Records to process START
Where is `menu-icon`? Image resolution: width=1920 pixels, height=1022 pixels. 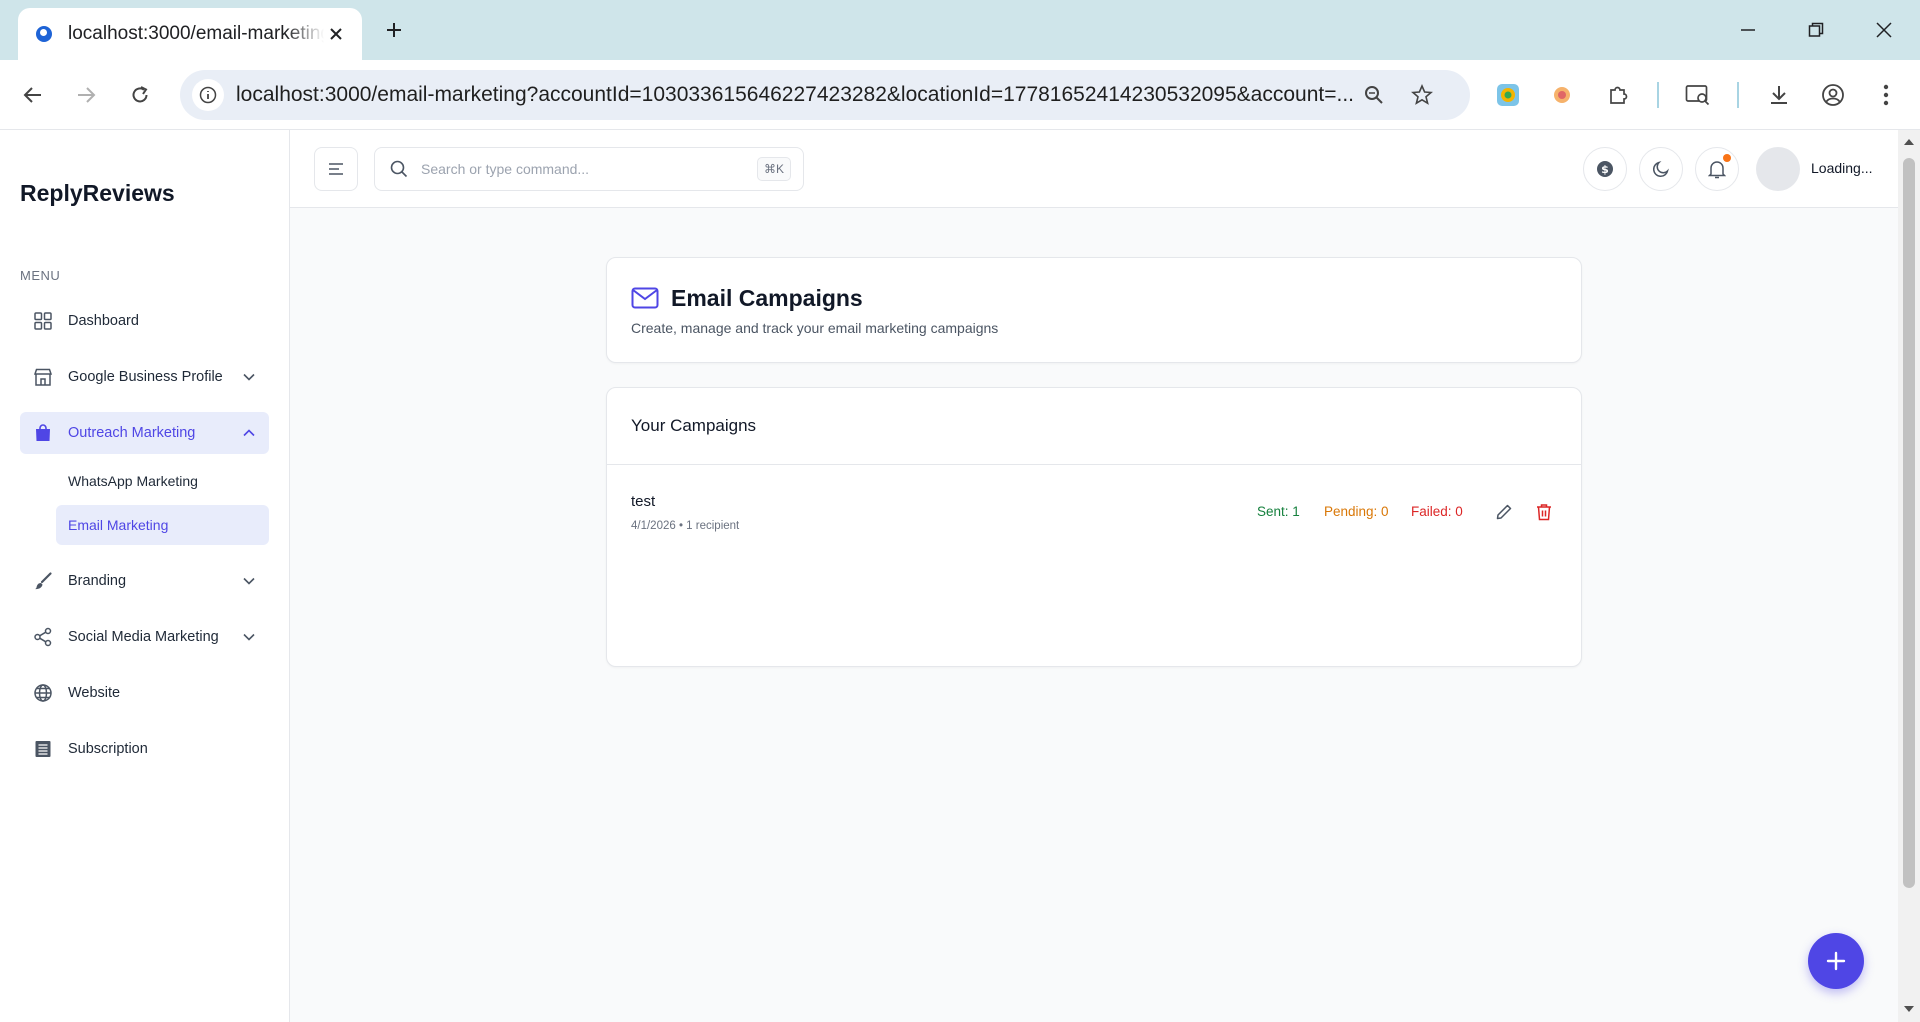
menu-icon is located at coordinates (336, 169).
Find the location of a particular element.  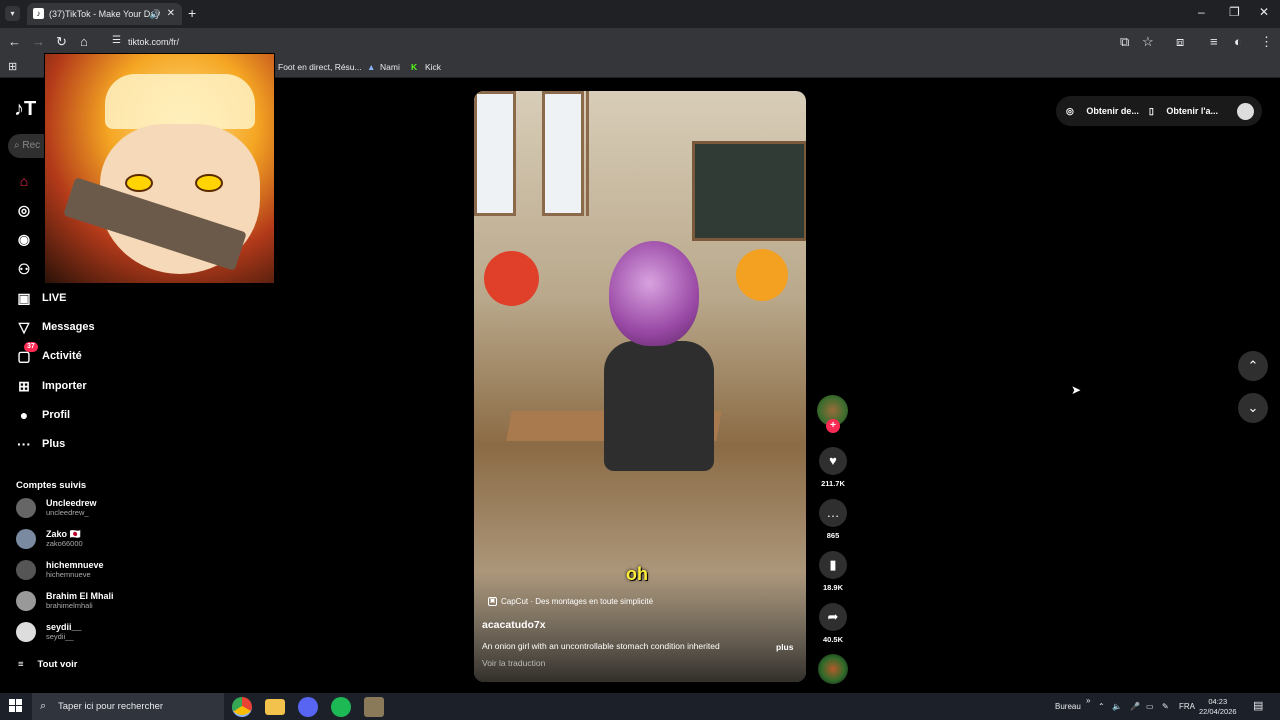

music-disc-icon is located at coordinates (833, 669).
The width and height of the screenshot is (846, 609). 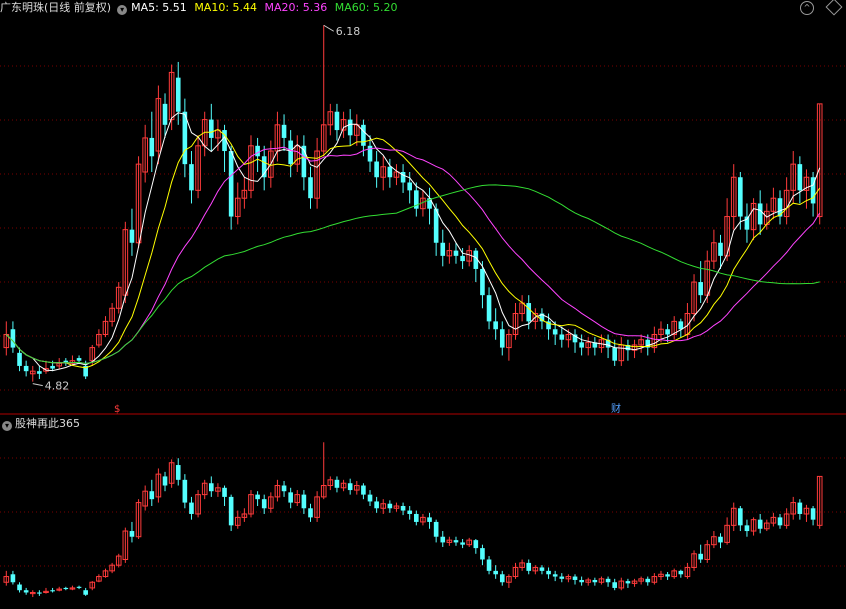 I want to click on up-chevron-icon: ^, so click(x=807, y=8).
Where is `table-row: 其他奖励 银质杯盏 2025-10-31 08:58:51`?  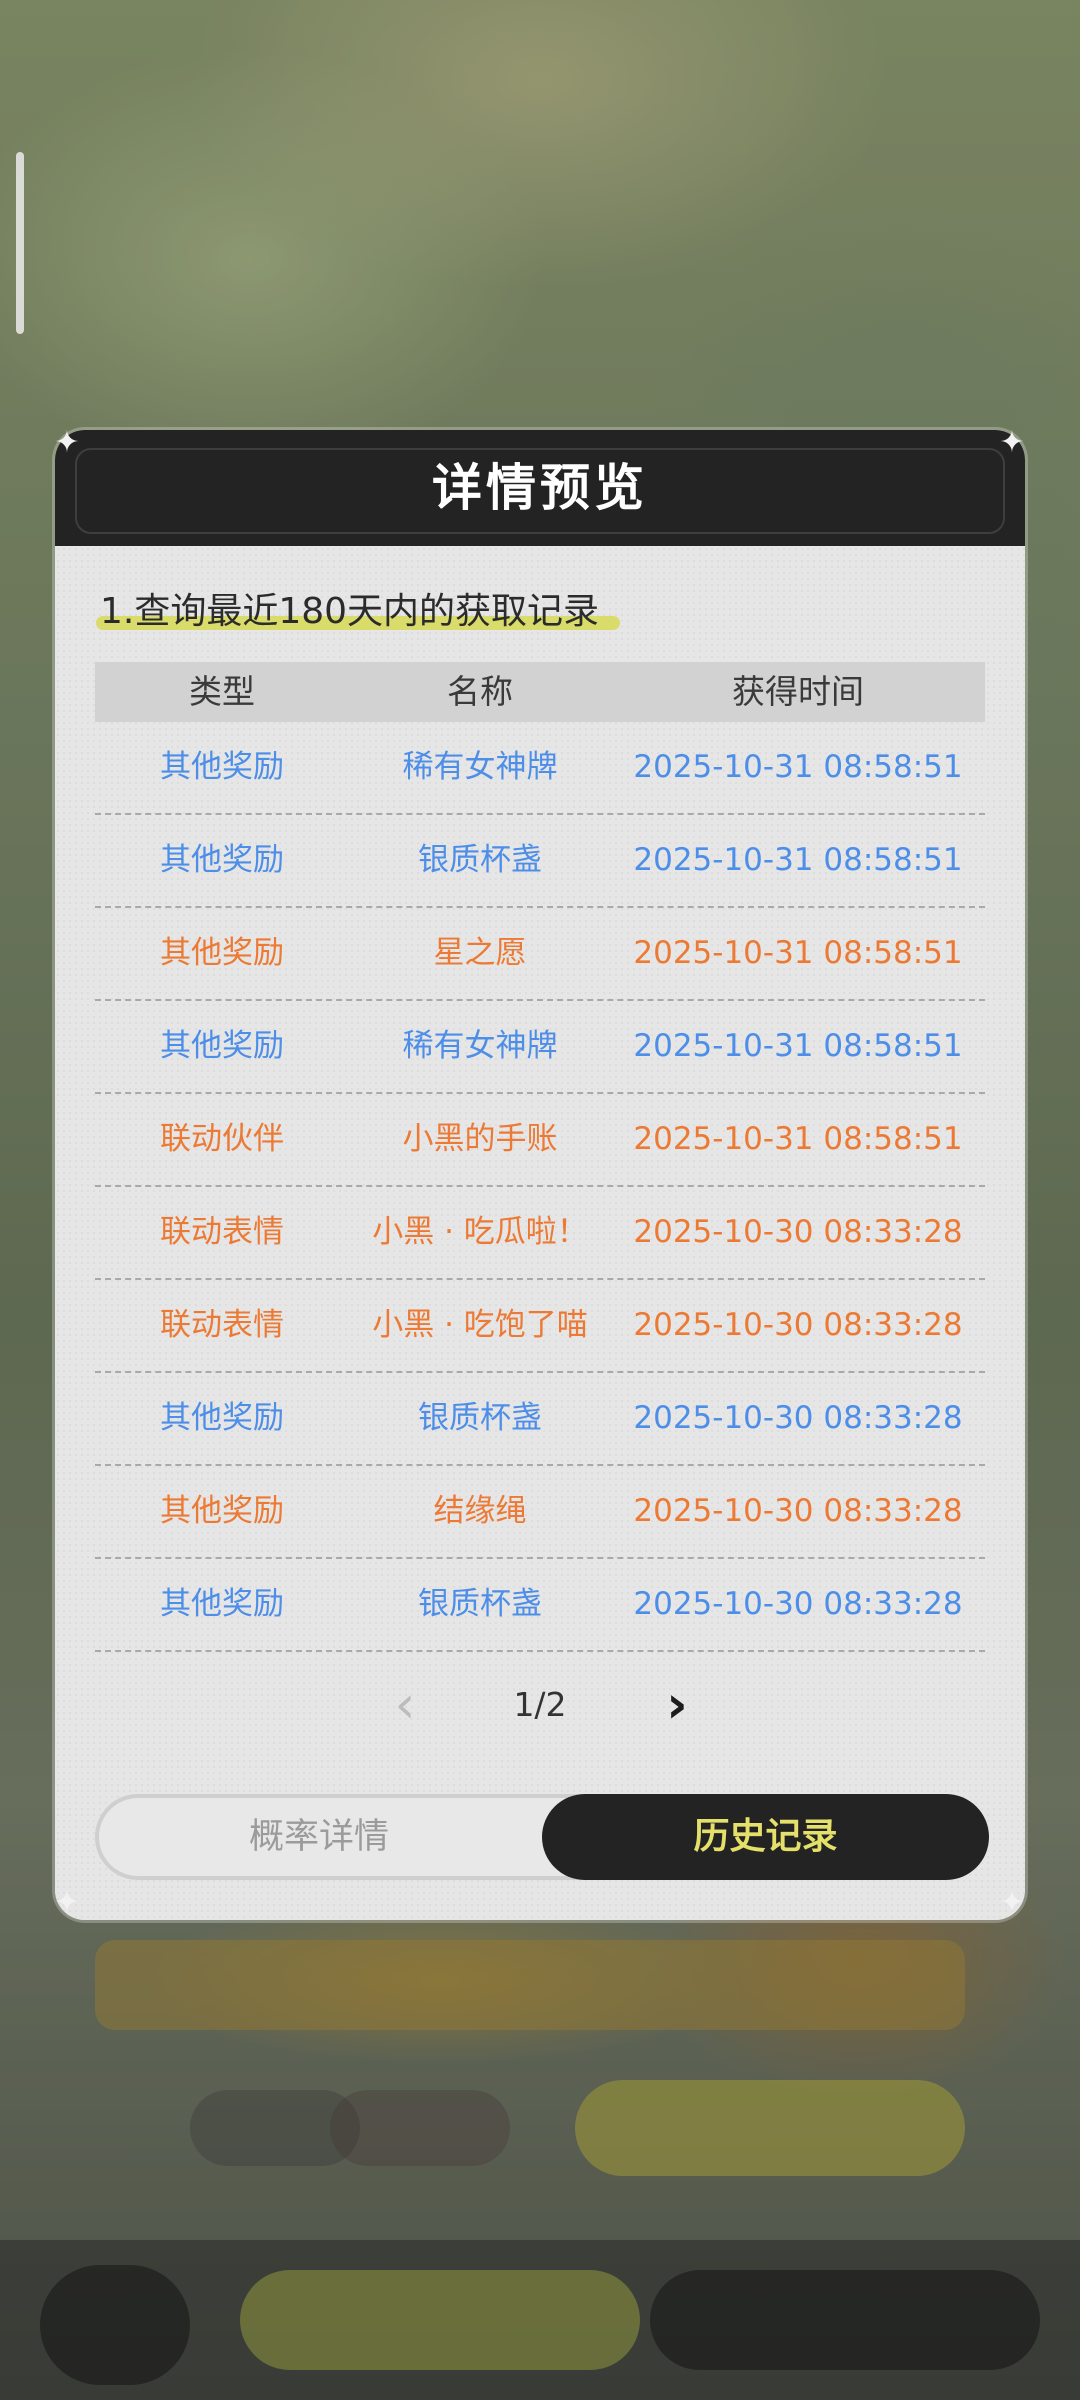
Records to process END
__Aim of the task__: Return the items above verbatim, from the start through the line containing "music-disc-icon is located", leaving out the pictures.

__Answer to this task__:
Where is `menu-icon`? Image resolution: width=1920 pixels, height=1022 pixels. 
menu-icon is located at coordinates (336, 169).
Find the location of a particular element.  

music-disc-icon is located at coordinates (833, 669).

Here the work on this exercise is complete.